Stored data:
- Opening Delimiter -

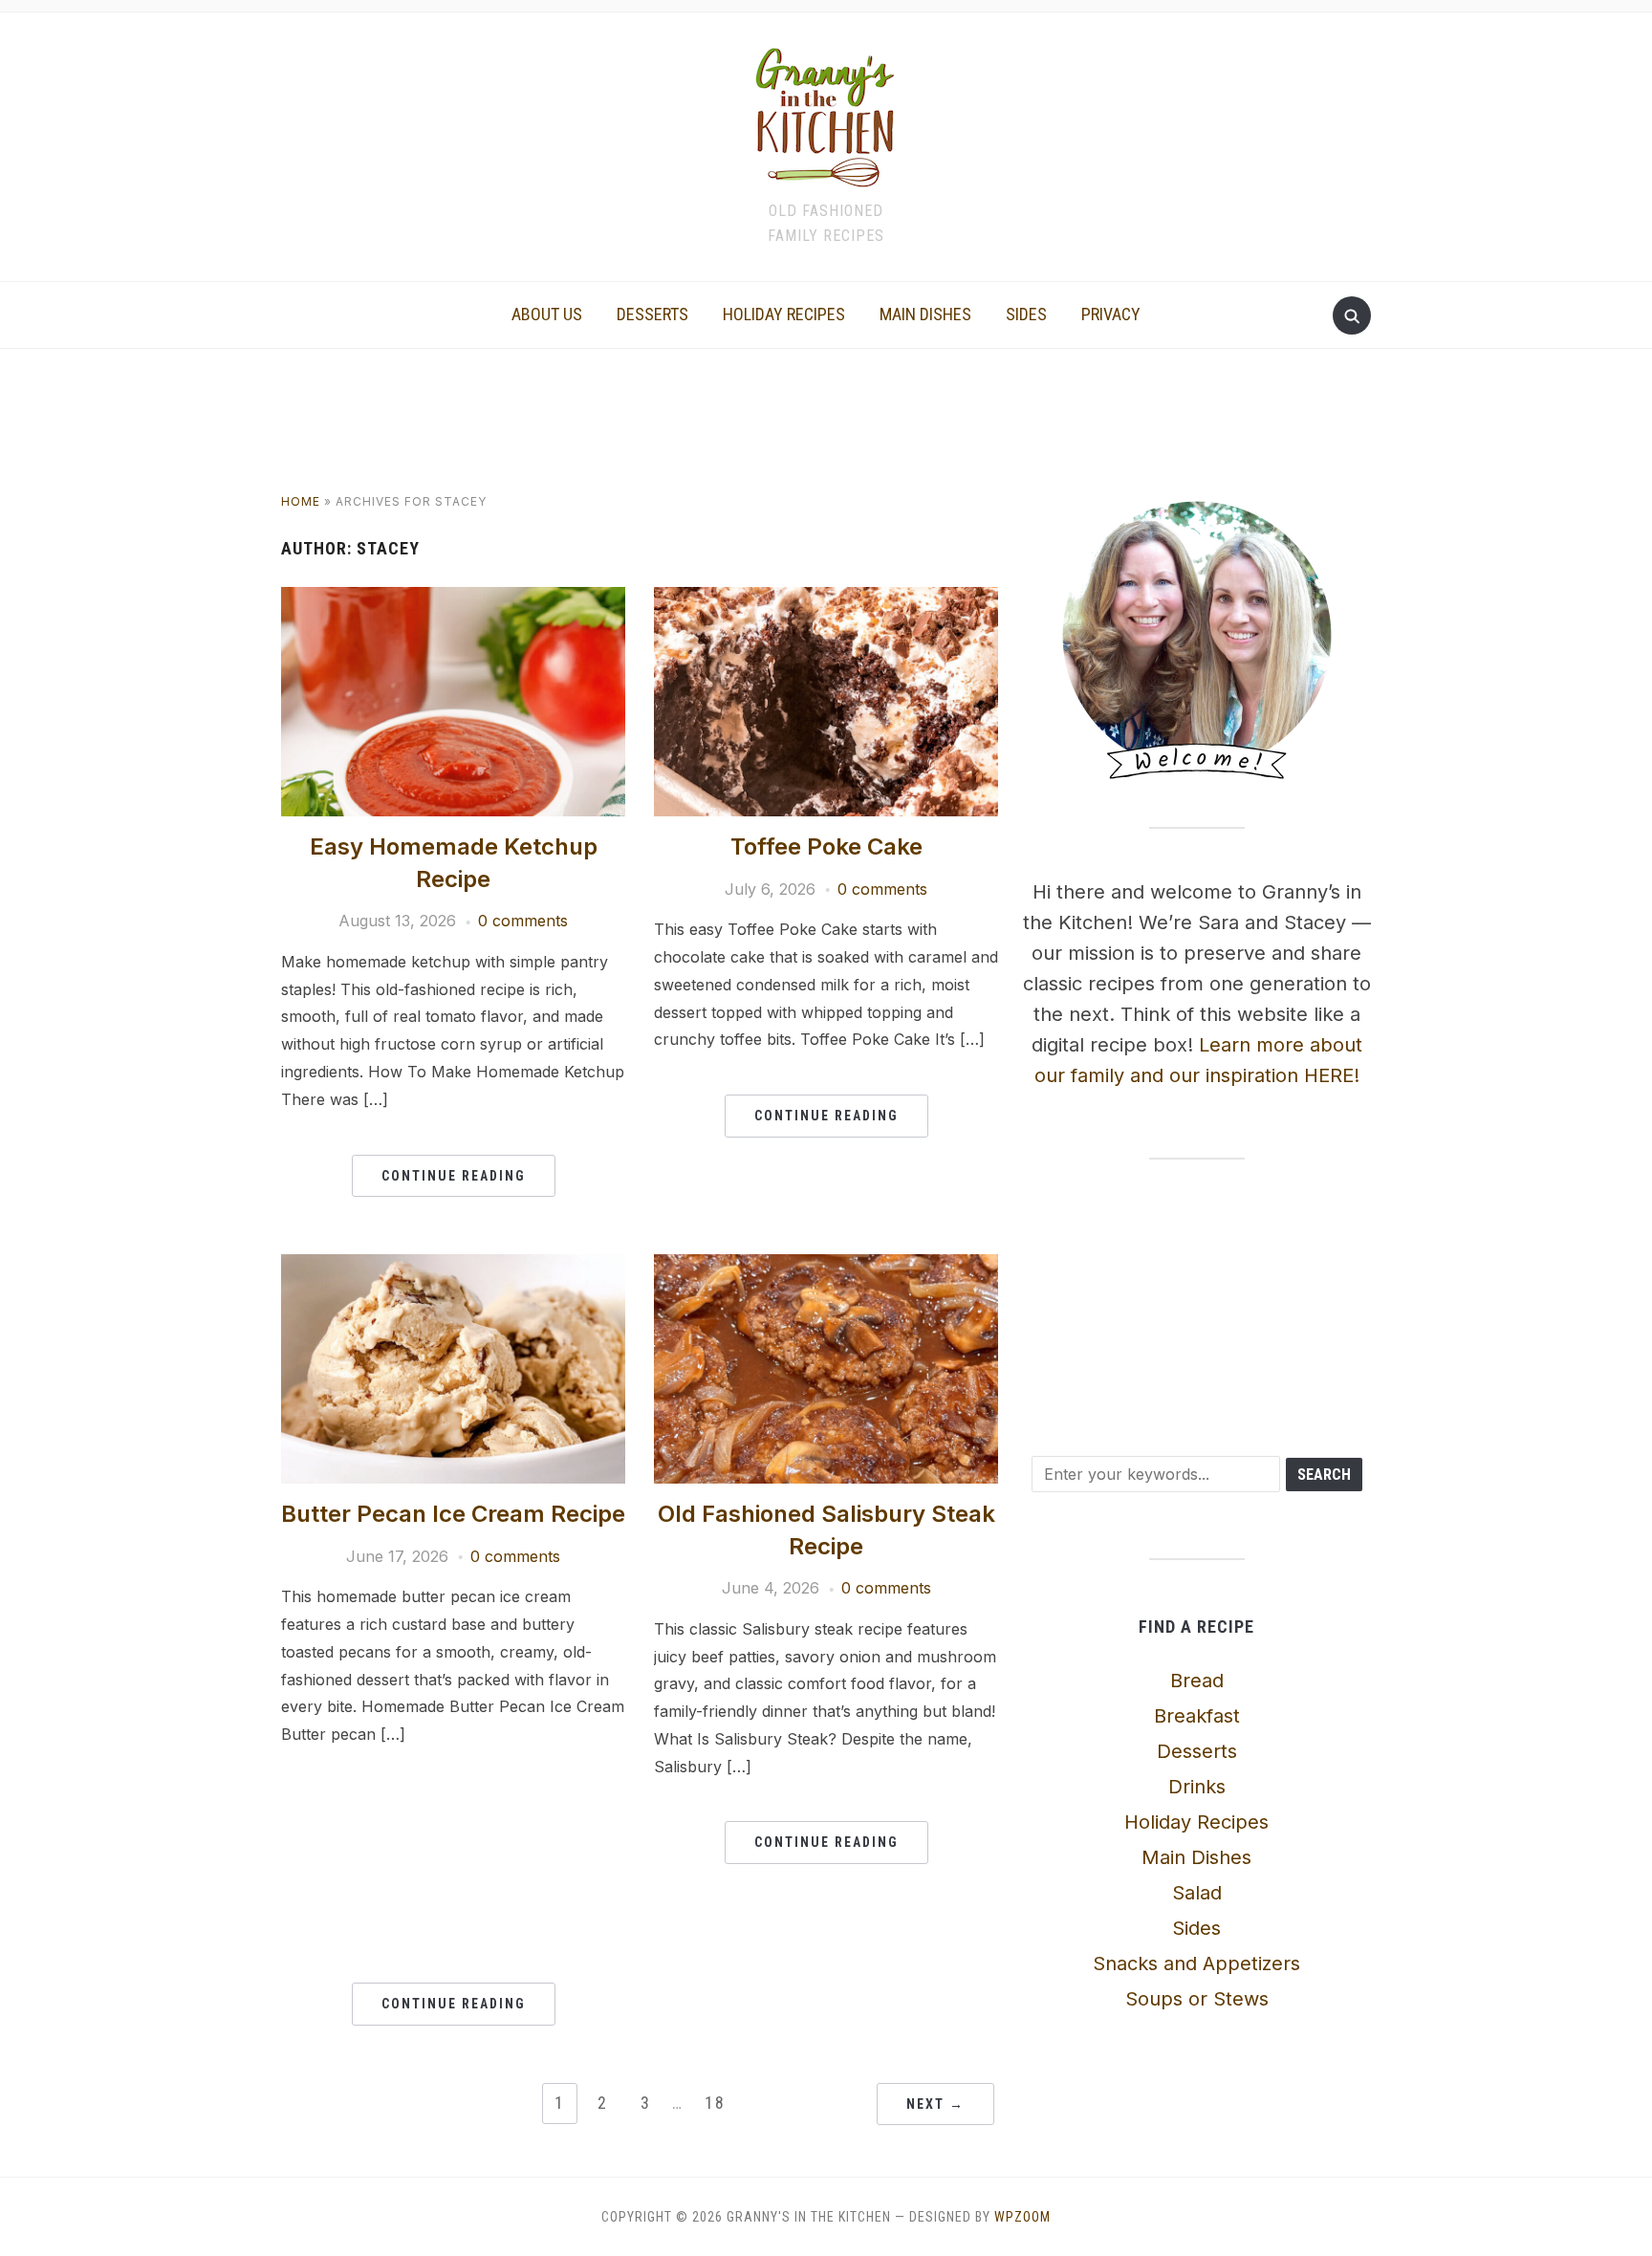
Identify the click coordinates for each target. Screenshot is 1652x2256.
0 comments (523, 920)
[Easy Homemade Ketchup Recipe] (453, 598)
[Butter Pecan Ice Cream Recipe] (453, 1265)
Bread (1197, 1680)
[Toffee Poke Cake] (826, 598)
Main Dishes (925, 314)
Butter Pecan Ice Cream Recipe (453, 1514)
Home (300, 501)
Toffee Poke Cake (826, 846)
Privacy (1111, 314)
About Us (546, 314)
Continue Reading (453, 1175)
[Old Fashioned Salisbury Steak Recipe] (826, 1265)
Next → (935, 2104)
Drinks (1197, 1786)
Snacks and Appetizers (1196, 1963)
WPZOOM (1022, 2216)
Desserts (652, 314)
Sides (1026, 314)
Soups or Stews (1197, 1998)
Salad (1197, 1892)
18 (715, 2103)
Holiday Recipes (784, 314)
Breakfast (1197, 1715)
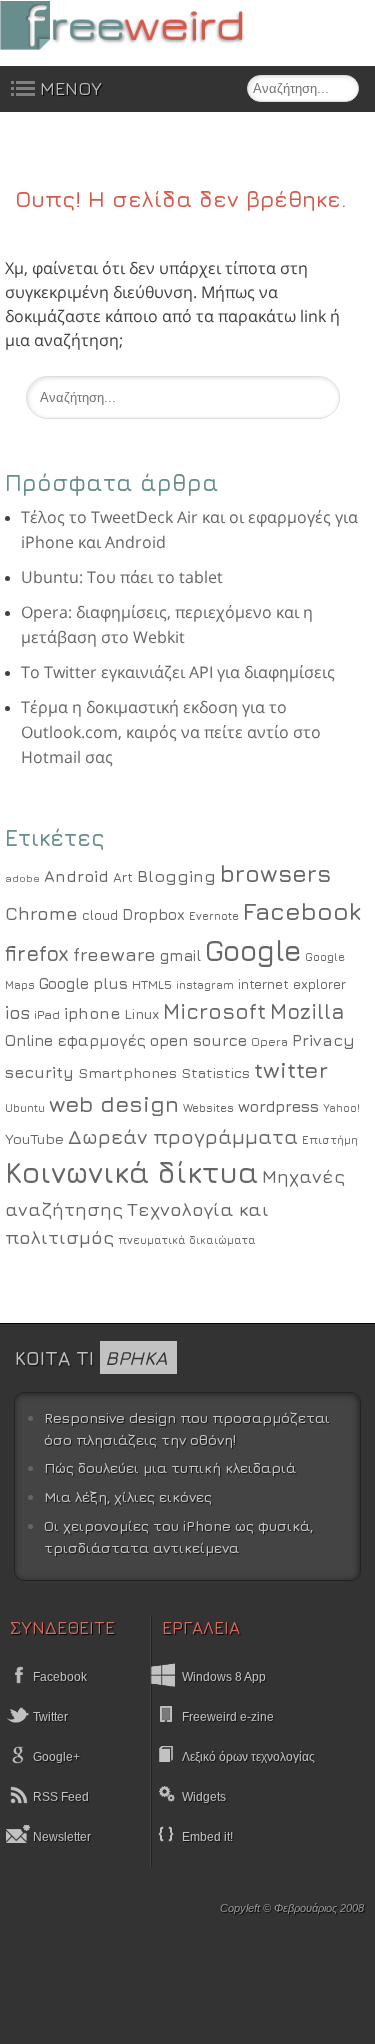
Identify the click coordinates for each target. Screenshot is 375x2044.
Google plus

- Closing Delimiter -

Task to complete: The reply needs to repeat exactly the line containing "Drinks (1197, 1786)" and each line after it, through the final line of the entries above, and to skip the pictures.

Task response:
Drinks (1197, 1786)
Snacks and Appetizers (1196, 1963)
WPZOOM (1022, 2216)
Desserts (652, 314)
Sides (1026, 314)
Soups or Stews (1197, 1998)
Salad (1197, 1892)
18 (715, 2103)
Holiday Recipes (784, 314)
Breakfast (1197, 1715)
Identify the click coordinates for each target. Screenshot is 375x2044.
Google plus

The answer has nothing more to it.